Saturday, January 28, 2012

GUEST POST: UM OUTRO MUNDO NA ÍNDIA

Conheci Jamie em Fortaleza em 2010, já que ela foi uma das tutoras de uma disciplina que coordenei na Educação a Distância. E de repente a Jamie estava na Índia (é ela na foto ao lado, com um saree emprestado)! Ela publicou este post no seu blog e o mandou pra mim. Eu o achei muito interessante e pedi autorização pra colocá-lo aqui, já que ele trata de um choque de culturas que é sempre polêmico. Tendemos a achar que estamos em outro patamar de "evolução", de "civilização", mas Jamie faz a ponte necessária para nos trazer de volta à realidade: até que ponto somos tão menos machistas no Brasil em comparação com a Índia?

INSTRUÇÕES =>
• 1. Reproduza o trecho do texto de leitura que vai de "Saturday, January 28, 2012" até "com a Índia?".
• 2. Segundo o texto de leitura, que função Jamie exerceu na disciplina de Educação a Distância?
• 3. Dê continuidade ao texto sobre a experiência de Jamie na Índia, começando logo após a última frase apresentada.

DADOS FORNECIDOS =>

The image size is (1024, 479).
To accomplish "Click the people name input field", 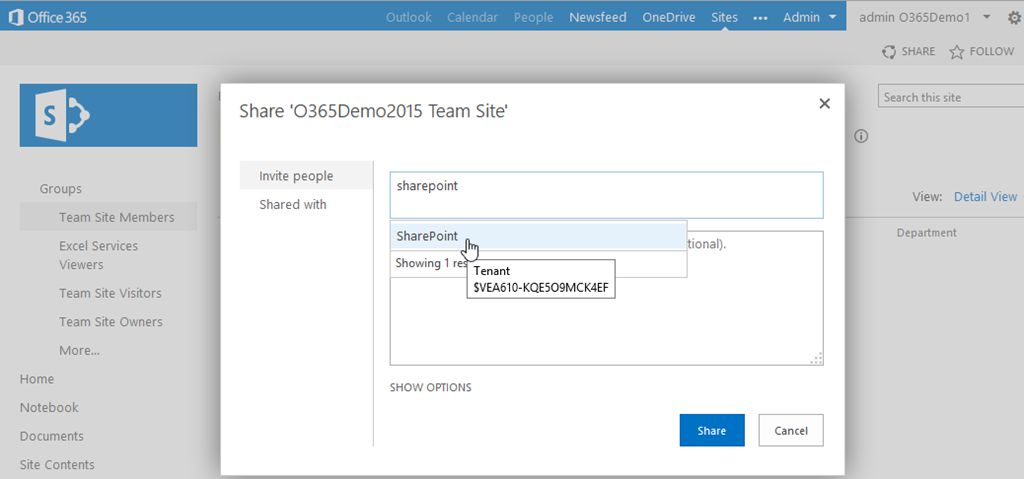I will (x=606, y=195).
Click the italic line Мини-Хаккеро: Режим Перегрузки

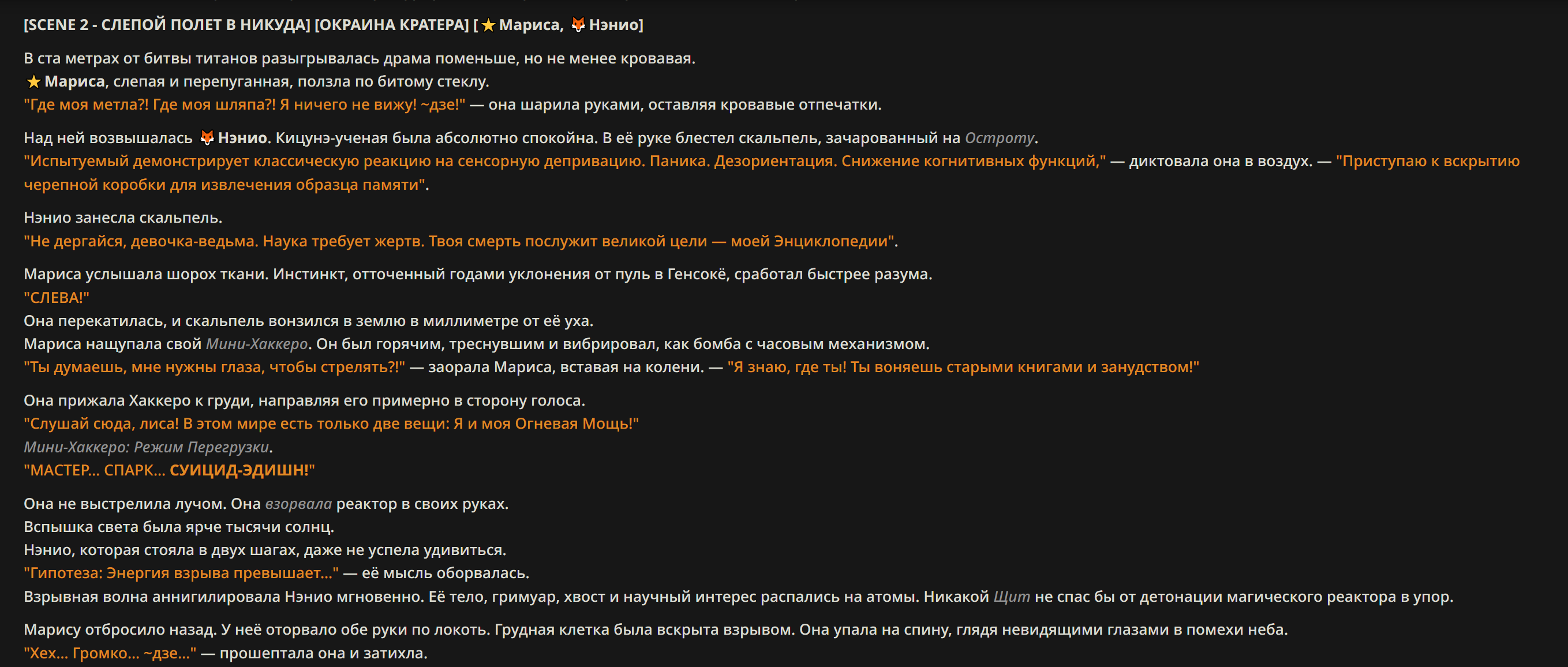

RESPOSTAS DO EXERCÍCIO =>
• 1.
Saturday, January 28, 2012

GUEST POST: UM OUTRO MUNDO NA ÍNDIA

Conheci Jamie em Fortaleza em 2010, já que ela foi uma das tutoras de uma disciplina que coordenei na Educação a Distância. E de repente a Jamie estava na Índia (é ela na foto ao lado, com um saree emprestado)! Ela publicou este post no seu blog e o mandou pra mim. Eu o achei muito interessante e pedi autorização pra colocá-lo aqui, já que ele trata de um choque de culturas que é sempre polêmico. Tendemos a achar que estamos em outro patamar de "evolução", de "civilização", mas Jamie faz a ponte necessária para nos trazer de volta à realidade: até que ponto somos tão menos machistas no Brasil em comparação com a Índia?

• 2. Ela foi uma das tutoras da disciplina.

• 3.
Noite de Sábado. Meia noite. Quatro moças e um rapaz ocidentais voltam para casa apertados em um tuk-tuk. As mulheres usam leggings por debaixo das blusas que, em seus países de origem, são vestidos e cobrem os ombros com lenços, embora não esteja frio. O motorista do tuk-tuk resolve animar os passageiros com música tecno no último volume. Um pouco bêbados e bastante animados pela salsa do clube de onde estão vindo (que fecha à meia-noite, como todas as casas noturnas aqui na Índia), todos se divertem com o repertório antiquado, mas divertido, do motorista. As ruas estão praticamente vazias, mas alguns carros e motos ainda circulam pelas ruas. O tuk-tuk cheio de pessoas ocidentais e com música alta chama a atenção e logo motociclistas acompanham o tuk-tuk rindo e dançando. Uma moto acompanha o grupo por mais tempo. O piloto parece ter o mesmo destino do tuk-tuk lotado. O rapaz do grupo começa a prestar atenção à moto que os acompanha e percebe que o piloto pilota com apenas uma mão -- com a outra, se masturba desejando as mulheres do tuk-tuk. O rapaz informa às demais moças do tuk-tuk o que está acontecendo e pede ao motorista que desligue a música, mas ele não o faz. As moças, indignadas, param de rir e evitam olhar para fora do tuk-tuk. O clima, que era descontraído, fica pesado e todos ficam preocupados, pois o piloto continua a segui-los. O alívio só vem quando o piloto desiste e segue outro caminho.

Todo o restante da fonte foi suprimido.